Não é preciso estudar muito, nem ter muito conhecimento sobre geologia para saber que grande parte da população da região serrana do Rio de Janeiro vive em áreas de risco. Mas, a prefeitura de uma das cidades atingidas pelas tragédias solicitou um estudo sobre as áreas de risco da região. O estudo foi realizado por um renomado geólogo. Pois bem, todas as áres de risco foram mapeadas e o relatório foi entregue a prefeitura para que as providências cabíveis fossem tomadas. Obras de contenção e retirada das pessoas das áreas de risco. No entanto, para isto é preciso de dinheiro, e por sinal muito dinheiro. Para qualquer obra pública é preciso de licitação. Portanto, quase nada saiu do papel até agora.

Portanto, as tragédias que aconteceram na região serrana do Rio de Janeiro já estavam previstas, era apenas uma questão de tempo.

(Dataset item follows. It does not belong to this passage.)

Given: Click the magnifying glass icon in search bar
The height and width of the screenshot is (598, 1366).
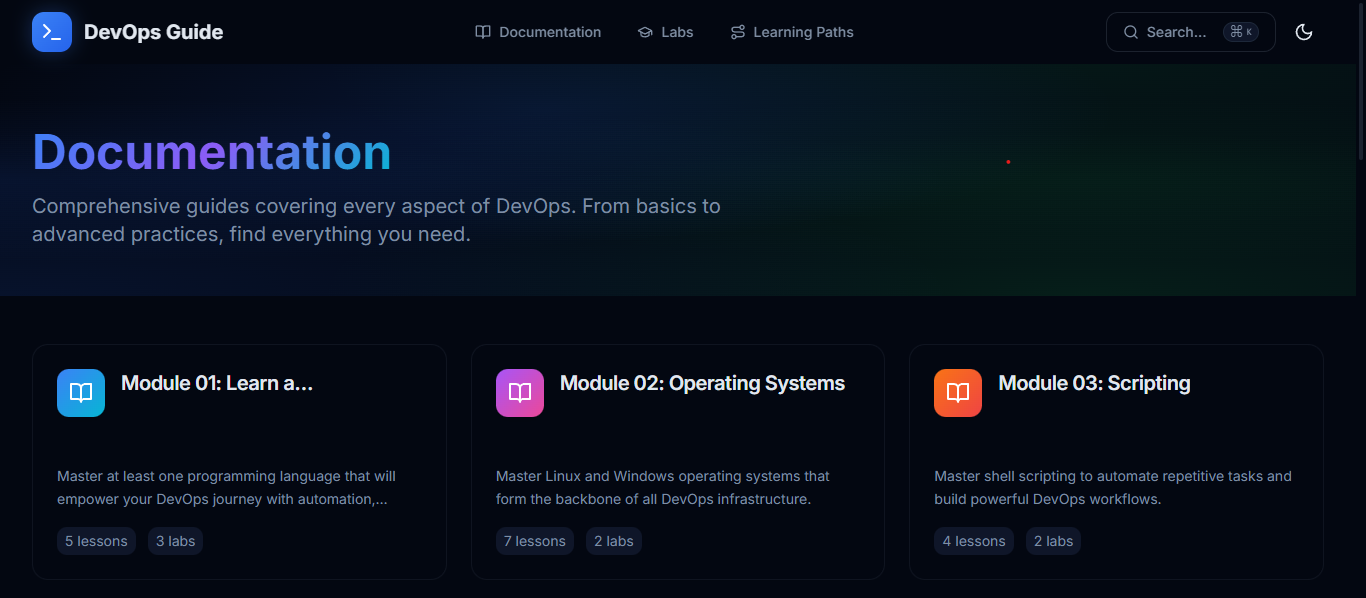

Para amenizar o problema instalaram sirenes para alertar os moradores sobre os riscos de desabamento. Mas, os moradores dificilmente saem de suas casas por não terem aonde ir. A burocracia ou simplesmente a falta de interesse por parte dos governantes foram responsáveis pelas vítimas daquela região.

Situações como esta deveriam ser prioridade de qualquer governo, deveria existir meios de agilizar o processo para evitar estes tipos de acontecimentos. Mas, o que esperar de uma país que não consegue nem ao menos cumprir os prazos rigorosos da FIFA para a Copa do Mundo de 2014. Olhem o exemplo dos moradores do morro do Bumba. O deslizamento ocorreu em 2010 e até hoje os moradores estão esperando suas novas moradias, recentemente um dos prédios que esão sendo construídos para abrigar os sobreviventes teve que ser demolido por apresentar problemas em sua estrutura.

Enquanto isto os moradores ficam correndo risco de morte e verdadeiras soluções não acontecem.